More business margins than salary increases
This forecast assumes a containment of the effects of the second round: both the average remuneration per employee and the business margins per unit produced will grow at a moderate rate, of 3.5% and 3.9%, respectively, according to the estimates of the foundation. . All in all, it is anticipated that the decline in inflation will take hold in 2024, with growth in the consumption deflator of 3.5% -still exceeding the target of the European Central Bank- and 3.2% in terms of the GDP deflator .
100,000 more jobs in 2023 and 250,000 in 2024.
According to the report, the expected slowdown in the international economy, and in particular the European one, will affect the external accounts, causing a deterioration of the current account balance in 2023. However, Funcas estimates that the trend will change in 2024 thanks to the overall improvement for that year, together with the good competitive positioning of Spanish companies. “In any case, given the European ‘Next Generation’ funds, the total balance will remain in positive territory throughout the forecast period“Torres pointed out.
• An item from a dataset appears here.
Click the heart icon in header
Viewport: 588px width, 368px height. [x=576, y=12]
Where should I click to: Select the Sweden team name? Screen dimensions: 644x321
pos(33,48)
As for the labor market, the expert has anticipated that it will suffer from the slowdown, but without reversing the recovery recorded in recent months. Funcas foresees the creation of almost 100,000 net jobs during this year and an additional 250,000 in 2024 (in full-time equivalent terms). All this could facilitate a slight reduction in the unemployment rate to around 11.5% at the end of the forecast period, still the worst result in the European Union, according to Funcas estimates.
Regarding the public deficit, Funcas estimates that the hole will be around 4.3% of GDP in 2023 and public debt will stand at 110%, records that will improve in 2024 in line with recovery. Finally, the Foundation’s forecasts include additional increases in the European Central Bank (ECB) deposit facility to reach 3.25% in the second quarter of 2023, from which time it would remain unchanged until early 2024. When would it start to decline?
On his side, he estimates that The Euribor could reach values close to 3.7% in the coming months, before easing slightly as expectations of further ECB rate hikes slow down. The result for households mortgaged at variable rates is an increase in the interest bill that could total 6,300 million euros in the next two years. The yield on public debt will follow a similar path, increasing interest payments by around 9,000 million until 2024.